If you were rewarded for following a particular pattern of behavior, wouldn't you keep doing it?
The answer turns out to be more nuanced than you might think.
In a new study, University of Iowa researchers report that pigeons rewarded with food after pecking five buttons in any order did, indeed, decrease the variety of their sequences. However, the birds kept their options open, never gravitating toward a single sequence and consistently electing to try different sequences.
Ed Wasserman, professor in the Department of Psychological and Brain Sciences, calls the pigeons' pattern of behavior "responding at the edge of chaos."
"What we learned is there's something that keeps the birds from becoming fully machinelike in their responses," says Wasserman, the study's corresponding author. "Maybe it's in their best interest to keep some variability in their behavior. You don't want to be too locked in, because things happen, and the world could change."

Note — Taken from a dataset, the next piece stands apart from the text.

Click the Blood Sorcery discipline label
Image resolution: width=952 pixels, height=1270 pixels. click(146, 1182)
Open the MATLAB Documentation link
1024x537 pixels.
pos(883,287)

The study also extends the notion of the edge of chaos beyond evolutionary biology, where flexibility to a changing environment can be beneficial to a species' survival.
"Might other, more intricate and innovative behaviors like playing an instrument, composing music, and creating visual art involve similarly adaptive variation?" says Odysseus Orr, study co-author and third-year graduate student in the Department of Psychological and Brain Sciences who earned his undergraduate degree from Iowa in 2023. "Only time will tell, but the pigeons provide a convenient gateway for answering those questions under highly controlled circumstances."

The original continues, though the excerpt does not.